SealMaster offers dual capabilities
SealMaster's SP 300 dual sealcoating unit is a self-propelled, combination squeegee and spray unit. The unit features rear wheel direct drive, a Kubota diesel engine, and a round tank that can hold up to 320 gallons of material. The most unique feature of the SP 300 is its pumping system, says Steve Rapp, Equipment Division manager. "It's a diaphragm pump, but what makes it different from other diaphragm pumps is that it is hydraulically operated rather than with an air compressor. This also saves on space because an air compressor doesn't have to be mounted on the unit," Rapp says.
Another key feature of the SP 300 is that is has two drop valves to feed the squeegee system. The valves open and close to let material flow through them. "What two valves does for you is when you're on an incline you can shut off the lower valve and just use the top valve to fill the squeegee box," Rapp says. "That way you don't have much overflowing."
The SP 300 also offers a feature common to many self-propelled units that can be very beneficial for contractors: the water system. It has 28 gallons of water storage with a pump and spray nozzle. Misting water onto the asphalt can help the material bond better on hot days, according to Rapp.
Contractors of mid- to large-sized companies are the common purchasers of the SP 300, and they tend to use the unit on commercial jobs because of its ability to squeegee and spray.
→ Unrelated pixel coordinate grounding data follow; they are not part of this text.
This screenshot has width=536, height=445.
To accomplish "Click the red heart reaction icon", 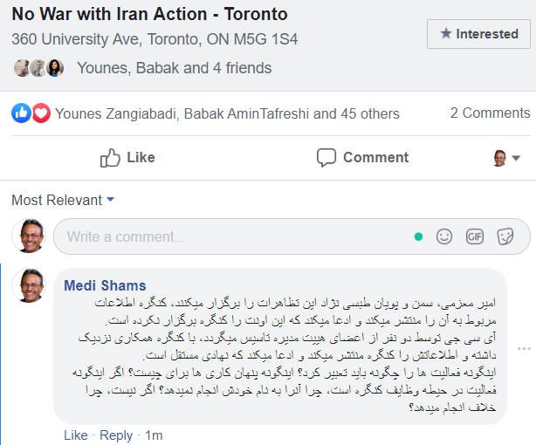I will pyautogui.click(x=41, y=113).
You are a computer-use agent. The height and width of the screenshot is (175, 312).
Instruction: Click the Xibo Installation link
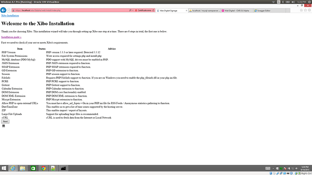pyautogui.click(x=10, y=15)
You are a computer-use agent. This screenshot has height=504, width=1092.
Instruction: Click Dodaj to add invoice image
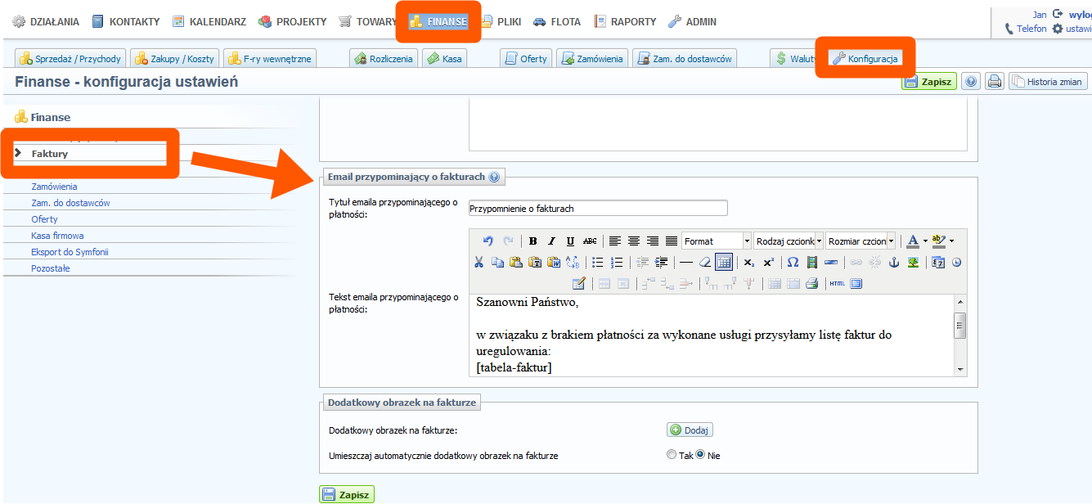pyautogui.click(x=690, y=430)
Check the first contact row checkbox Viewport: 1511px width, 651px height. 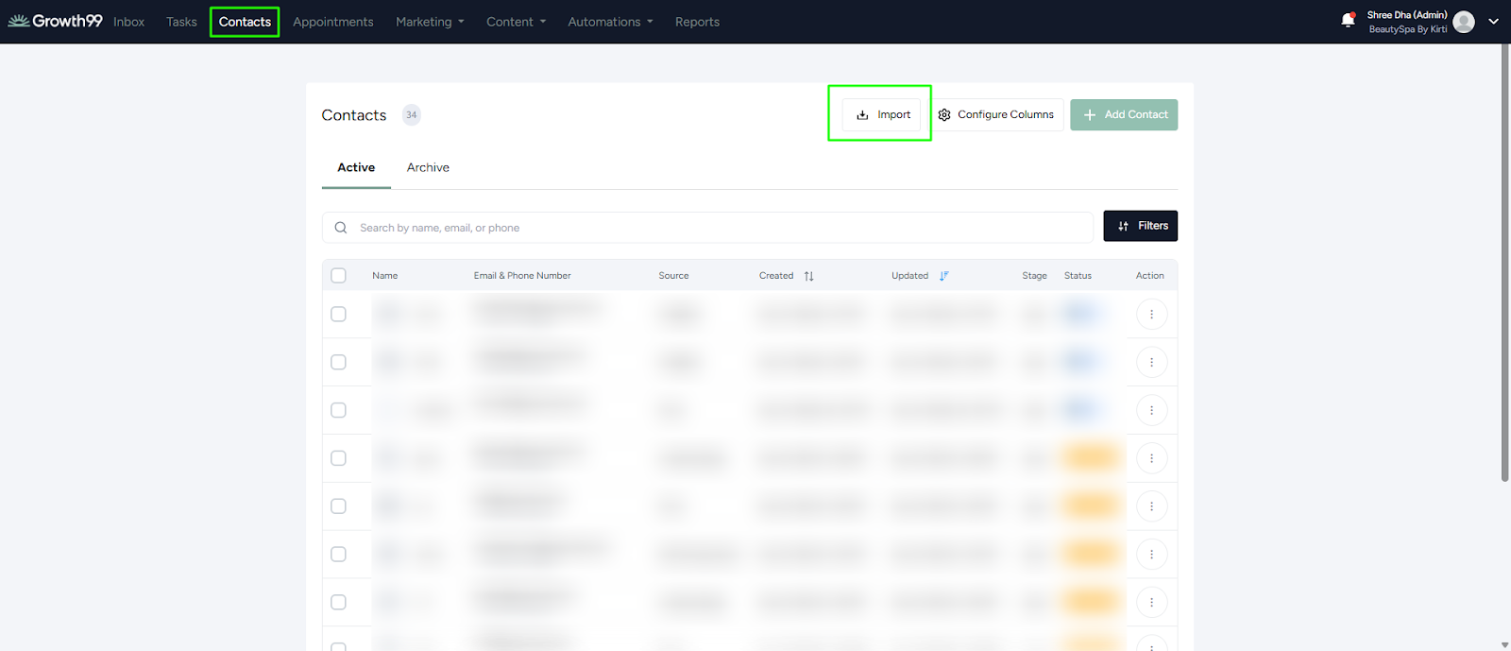[339, 315]
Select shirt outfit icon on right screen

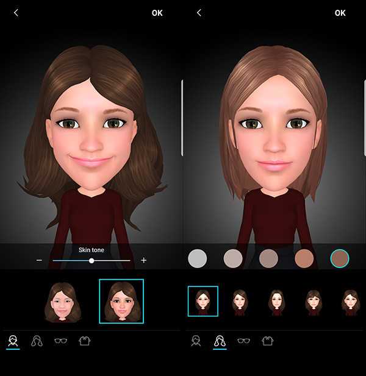click(x=267, y=341)
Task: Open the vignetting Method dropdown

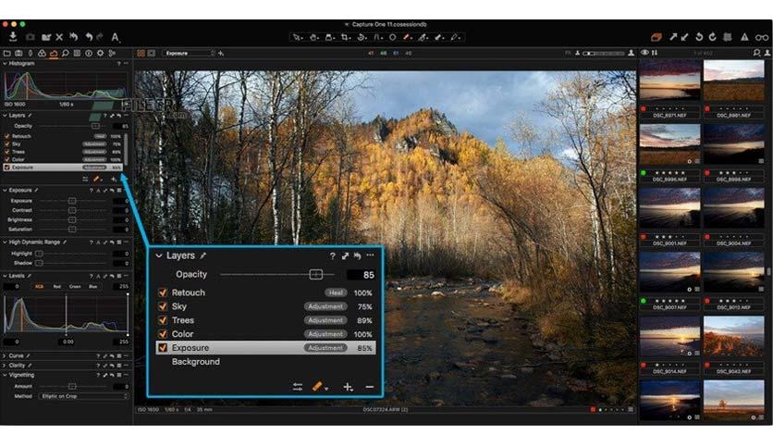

However, Rapp says the unit can be used on any job, especially if a contractor is just spraying. The unit's high maneuverability also allows it to be used in both commercial and residential areas.
The biggest benefit to contractors, according to Rapp, is that the SP 300 is a dual squeegee and spray unit. "You're seeing more and more architect specifications requiring squeegee on the first coat to really fill in all the pores and then come over that with your second coat being a spray," Rapp says. "It helps lock in the heavier sand loading and makes for a more uniform looking finish."
Seal-Rite takes sealcoating to the extreme
New on the sealcoating market - just about a year old - is Seal-Rite's SR-850 Extreme. It is an 850-gal. trailer unit that has been quite popular in the short time it's been on the market, says Brent Loutzenhiser, CEO and owner of Seal-Rite. Loutzenhiser says the unit is appropriately labeled "extreme" because of the long list of features the unit includes, such as the ability to hold a 30-gal. melter, standard lights for working at night, a 100-gal. water tank, and what Lolutzenhiser says is the largest amount of deck space in the industry.
All of these key features create the two biggest benefits of the unit: it is self-contained and has the ability to carry everything. "A lot of times you get to the job and have forgotten something," Loutzenhiser says. "You shouldn't forget anything on this unit because it should all be on the trailer." The SR-850 Extreme provides two storage areas, a weather-proof box, a lockable metal mesh storage area, and a tool storage rack that can hold up to 10 long-handled tools.
The SR-850 Extreme is an all around unit good for any size job, Loutzenhiser says. And at the same time, it is good for any size business. Contractors of both large and small companies can use this unit for crack filling and sealcoating, day or night, on both commercial and residential jobs. And Loutzenhiser says the utilization of the unit in commercial and residential is fairly equal. Although the SR-850 could be one of the smaller units a commercial contractor owns, Loutzenhiser says it tends to be one of the larger units in most contractors' fleets.
"It's something that you would never grow out of," he says. "You can go to the job, put your barricades up, clean the job, do your crack filling, and then you should be able to sealcoat the job without having to leave the premises." Loutzenhiser says that people are in the business to try and be as efficient as possible. "And that's why we've created a piece of equipment 'Extreme' enough to live up to those high standards," he says.